▶ Assignment: Every line of the material below that contains the string "size" must appear in the answer.
-------- Records supplied
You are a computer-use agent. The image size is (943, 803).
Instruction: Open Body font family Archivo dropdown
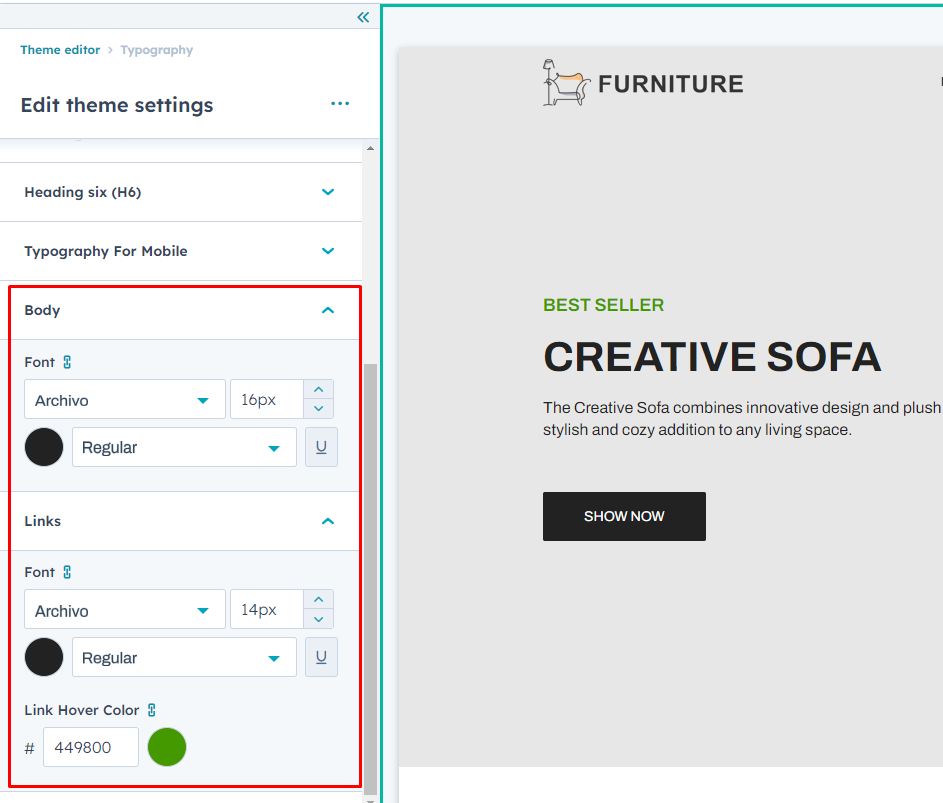tap(125, 400)
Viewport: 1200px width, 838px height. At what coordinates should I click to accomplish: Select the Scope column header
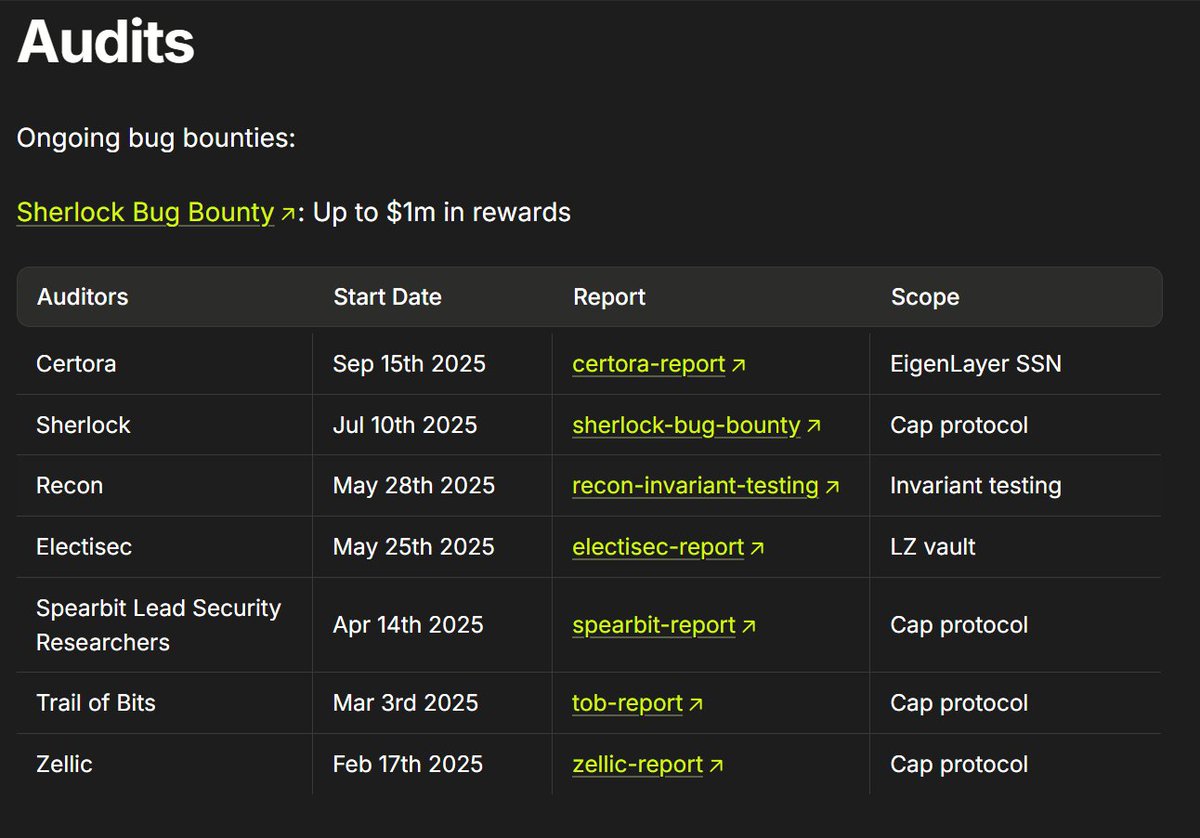click(x=925, y=297)
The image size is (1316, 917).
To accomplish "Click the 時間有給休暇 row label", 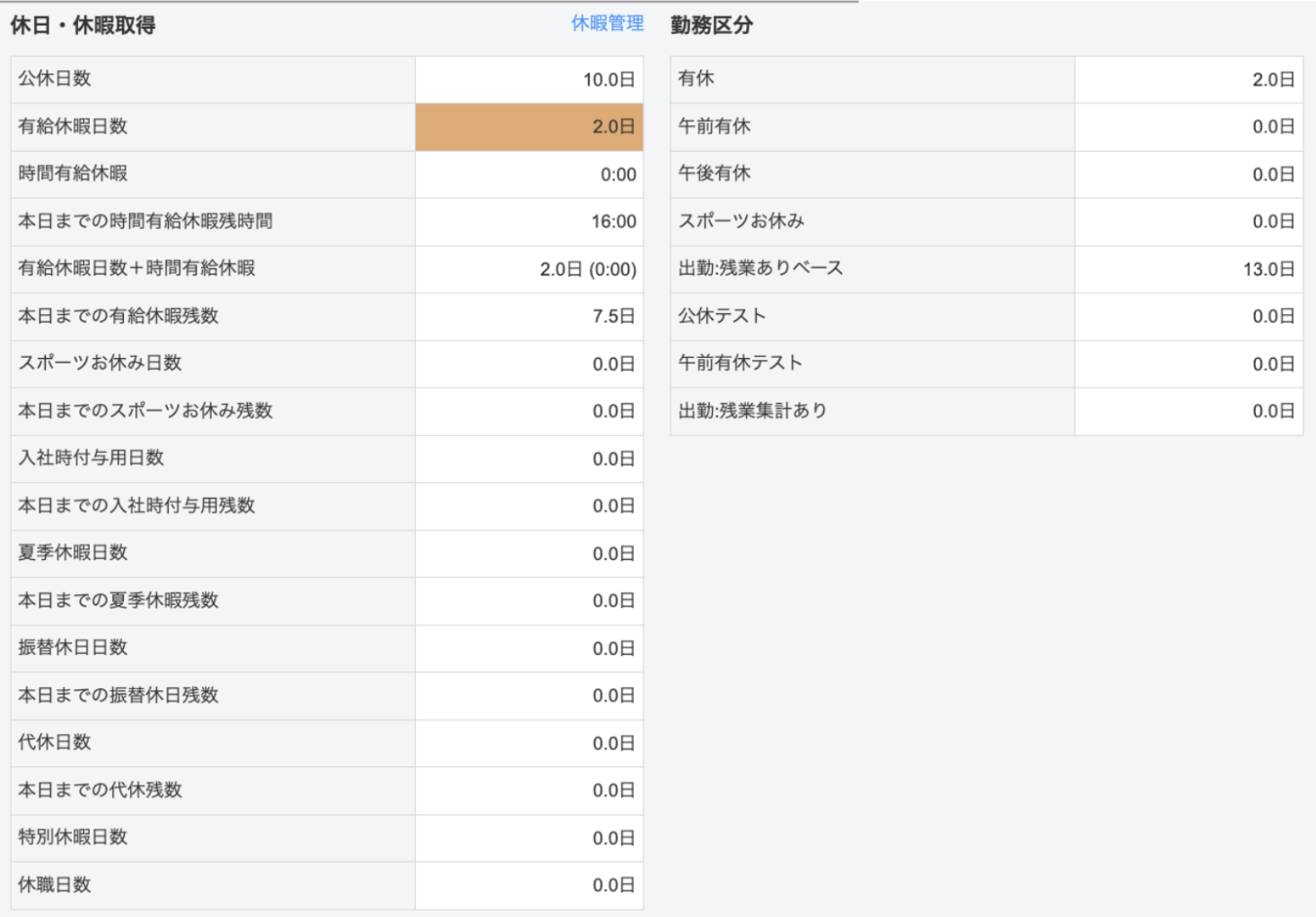I will [73, 173].
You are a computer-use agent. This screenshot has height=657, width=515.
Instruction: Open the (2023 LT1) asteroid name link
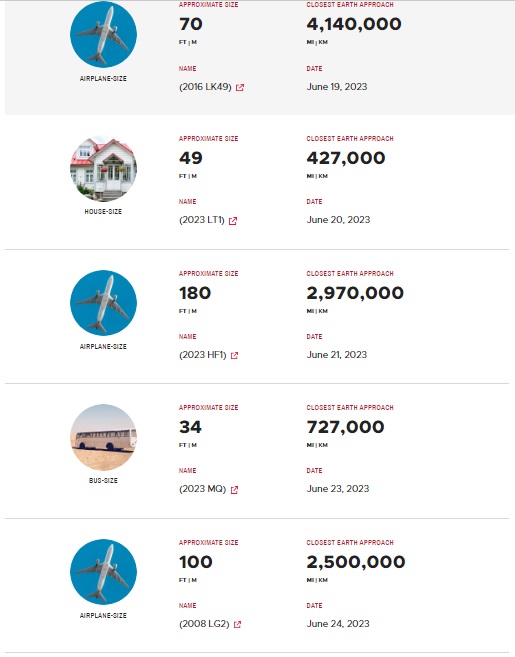coord(202,220)
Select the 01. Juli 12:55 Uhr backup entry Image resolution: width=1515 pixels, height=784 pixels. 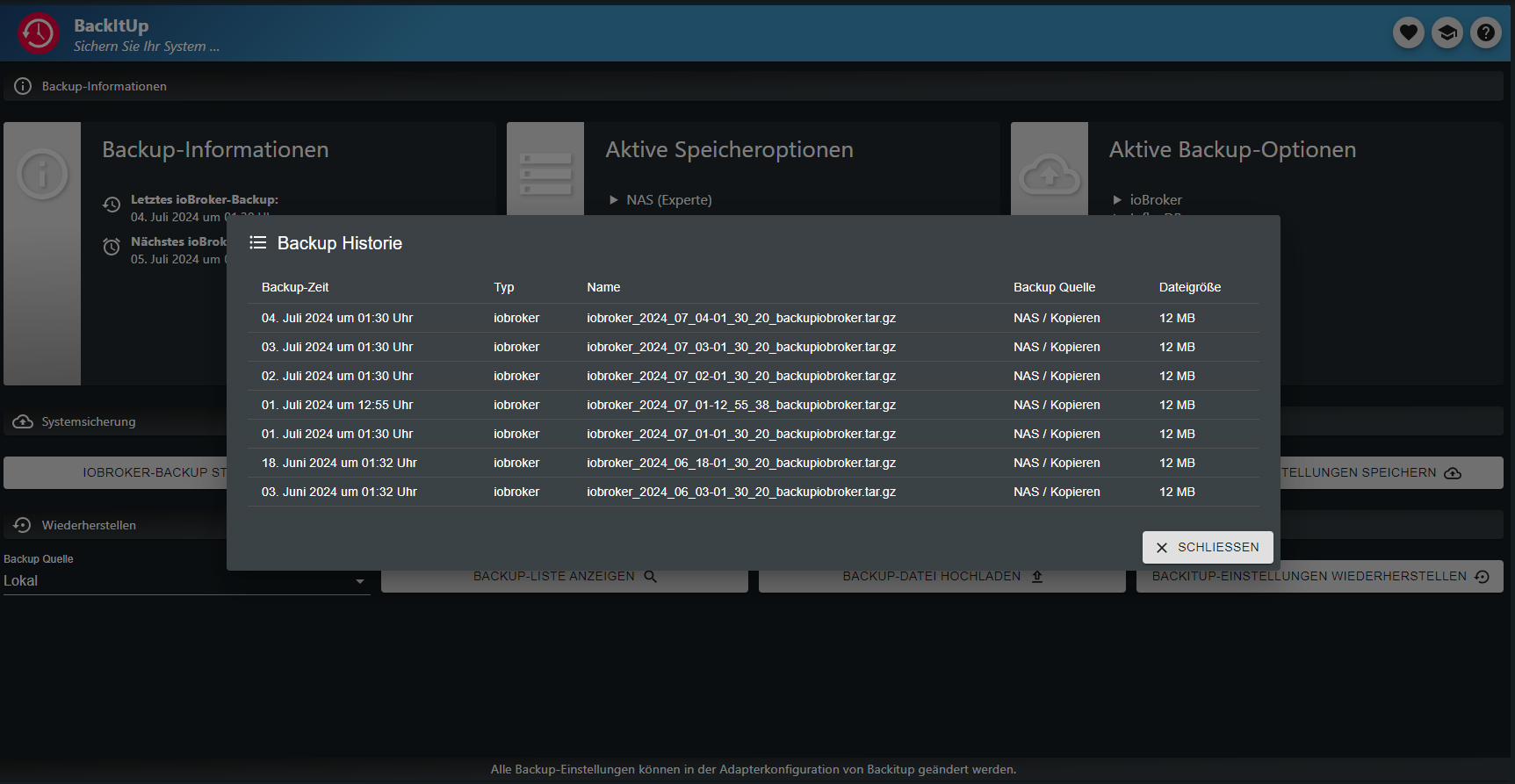pos(337,405)
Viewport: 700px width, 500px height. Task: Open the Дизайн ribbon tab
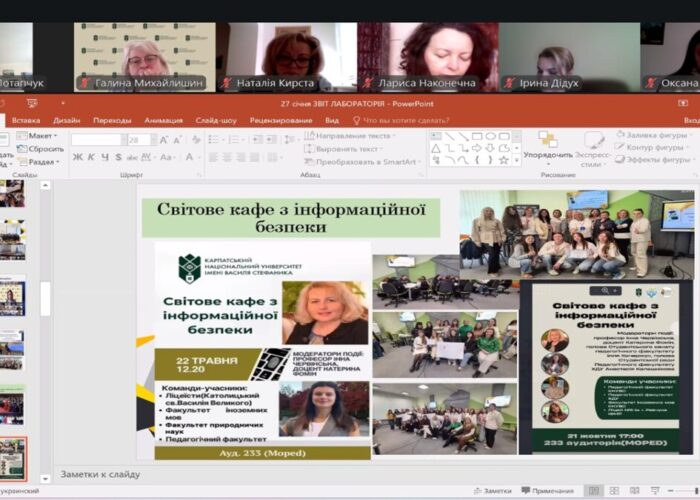point(66,120)
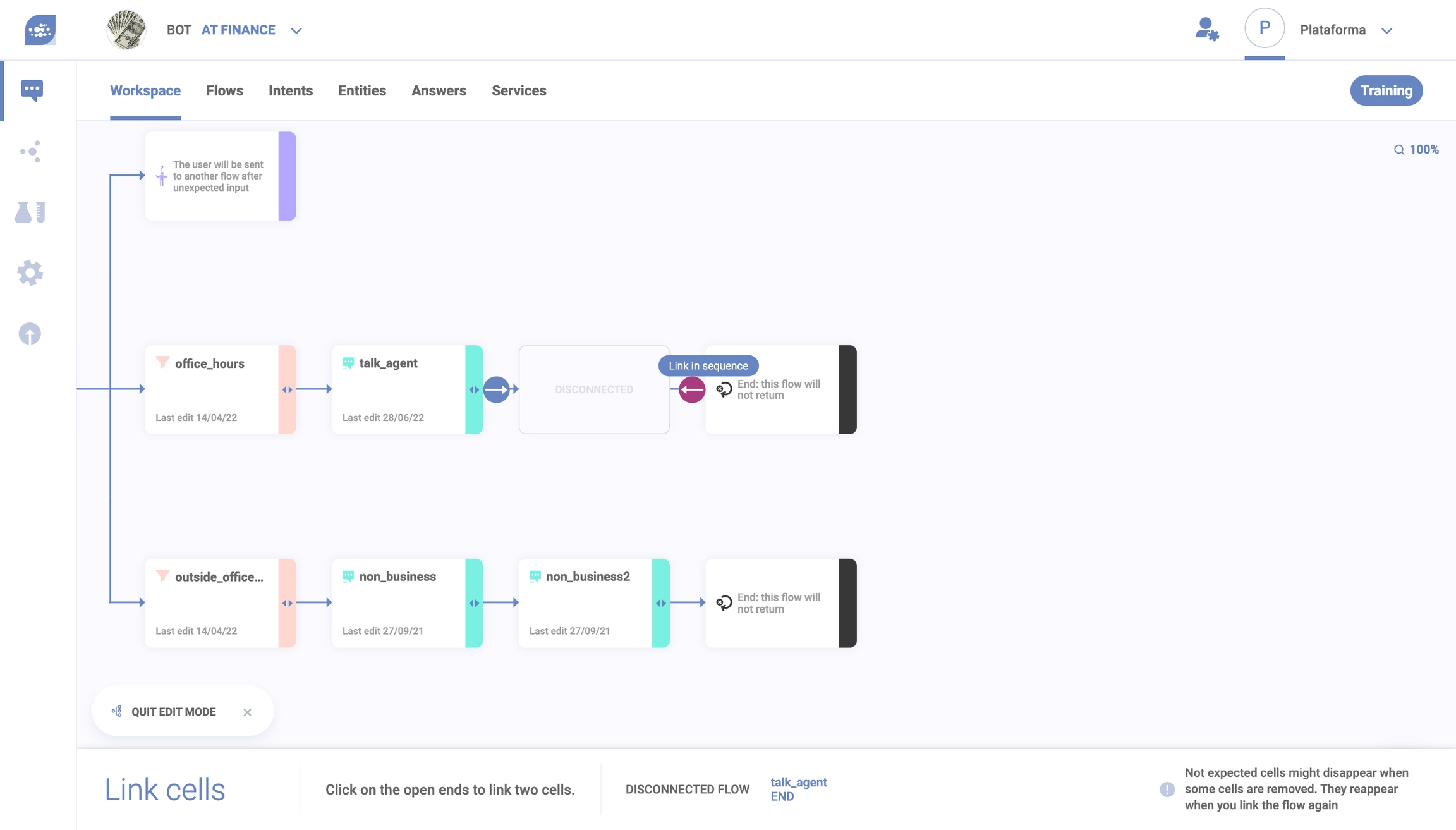1456x830 pixels.
Task: Click the magenta link-in-sequence arrow circle
Action: coord(692,389)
----------------
▶ Response for this exercise:
You are a computer-use agent. The image size is (943, 803).
The image size is (1316, 917).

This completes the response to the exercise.